【目的】黄帝内経霊枢では衛気が睡眠に関連するという記載が多くみられ、特に入眠との関係が深いと記載されている。また衛気は全身を流れる経絡の内、睡眠直前に足陽明胃経を通るとされる。本研究では足陽明胃経への鍼刺激が入眠潜時に与える影響を明らかにし、入眠困難をはじめ多くの睡眠に関連する問題を有する人々へ貢献することを目的としている。

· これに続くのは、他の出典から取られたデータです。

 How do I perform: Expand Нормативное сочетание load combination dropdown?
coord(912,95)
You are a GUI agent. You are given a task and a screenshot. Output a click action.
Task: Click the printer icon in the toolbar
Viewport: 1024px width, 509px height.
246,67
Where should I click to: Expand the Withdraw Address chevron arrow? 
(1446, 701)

【方法】健康成人210名にJESSおよび、PSQI-Jを用いたスクリーニングを行い(JESSスコアが10≧, かつ PSQI-JにてC4~C7のスコアが1≧でC2のスコアが3の者 )、対象となった15名の内、同意の得られた5名(m:3, f:2, age:21.2±0.48)を対象とした。介入は足陽明胃経が流れる前脛骨筋上で被験者自身が圧痛を感じる点片側3点、両側で6点にセイリン社製の円皮鍼(φ=0.2mm, l=1.5mm)を有資格者指導の下、セルフで貼付させ、鍼を留置したまま就寝させた。測定はプロアシスト社製ZA-Xを用い終夜脳波を測定およびVisual Analogue Scale(VAS)を用いた入眠時の主観を評価し、コントロールとなる測定日から介入日となる1週間後の2日でデータ取得。得られた結果から比較検討を行った。

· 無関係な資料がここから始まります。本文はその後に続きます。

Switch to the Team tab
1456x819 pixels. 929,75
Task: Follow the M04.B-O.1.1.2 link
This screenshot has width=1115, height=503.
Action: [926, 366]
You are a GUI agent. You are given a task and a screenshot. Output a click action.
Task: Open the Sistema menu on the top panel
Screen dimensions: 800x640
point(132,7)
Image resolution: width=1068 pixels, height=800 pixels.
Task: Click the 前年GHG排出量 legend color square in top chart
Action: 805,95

【結果】計測を行った5名の内、3名から有効なデータが得られた。有効なデータ3名中2名で入眠潜時の短縮が確認された。また、残りの1名は入眠潜時こそ延長したものの、入眠後、睡眠段階N3への到達時間の大幅な短縮が確認された。VASによる評価では3名の中で一定の傾向は見られなかった。なお、脳波取得から得られたデータ、VAS共に統計解析による有意差は見られなかった。
【考察】円皮鍼の貼付によって足陽明胃経が疏通されることで足少陰腎経への気の流れが改善され、入眠潜時の短縮、あるいは睡眠段階N3までの到達時間短縮など、入眠においてよい影響を与えることが考えられる。
【結語】本研究によって、足陽明胃経への鍼刺激が入眠においてよい影響を与える可能性が示唆された。